Case ID: misc2d_169/html/0667-01.html
Source: Caselaw Access Project
Author: {"author": "Per Curiam.", "license": "Public Domain", "url": "https://static.case.law/"}
Date Created: 2024-08-24T03:29:51.129683

[652 NYS2d 202]
    Lambert Houses Redevelopment Company, Appellant, v Adam & Peck Organization, Inc., et al., Respondents.
    Supreme Court, Appellate Term, First Department,
    October 11, 1996
    
      APPEARANCES OF COUNSEL
    
      Gutman, Mintz, Baker & Sonnenfeldt, P. C., New Hyde Park (Gary D. Friedman of counsel), for appellant. Fred L. Seeman, New York City, for respondents.
   OPINION OF THE COURT

Per Curiam.

Order dated October 20, 1995 modified to the extent that on reargument, tenants’ motion to dismiss is denied and the petition is reinstated on landlord’s allegations of nuisance and breach of lease as specified in paragraphs (b) and (c) of the notice to cure and notice of termination, and the matter is remanded to Civil Court for trial on the petition in accordance with this decision; as modified, order affirmed, without costs.

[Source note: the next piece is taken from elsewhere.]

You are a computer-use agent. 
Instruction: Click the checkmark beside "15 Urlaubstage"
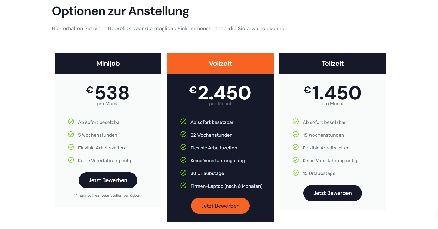click(x=296, y=173)
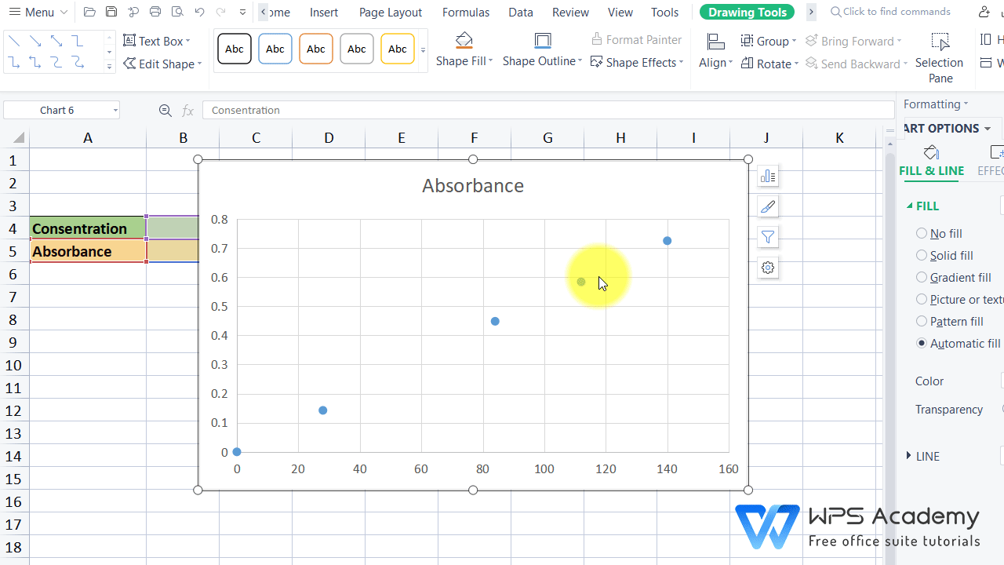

Appeal from order dated August 25, 1995 dismissed, without costs, as superseded by the appeal from the order dated October 20, 1995, granting reargument.

While the termination clause contained in paragraph 17 (1) of the lease creates a conditional limitation, as expressly stated in paragraph 63 of the lease rider (see generally, Matter of Ranalli v Burns, 157 AD2d 936, 937), paragraph 17 (1) explicitly excludes from its application a default in the payment of rent. Accordingly, Civil Court was correct insofar as it dismissed the holdover petition predicated upon nonpayment, since the lease did not provide for termination of the tenancy upon this ground (Lana Estates v National Energy Reduction Corp., 123 Misc 2d 324, 328-329).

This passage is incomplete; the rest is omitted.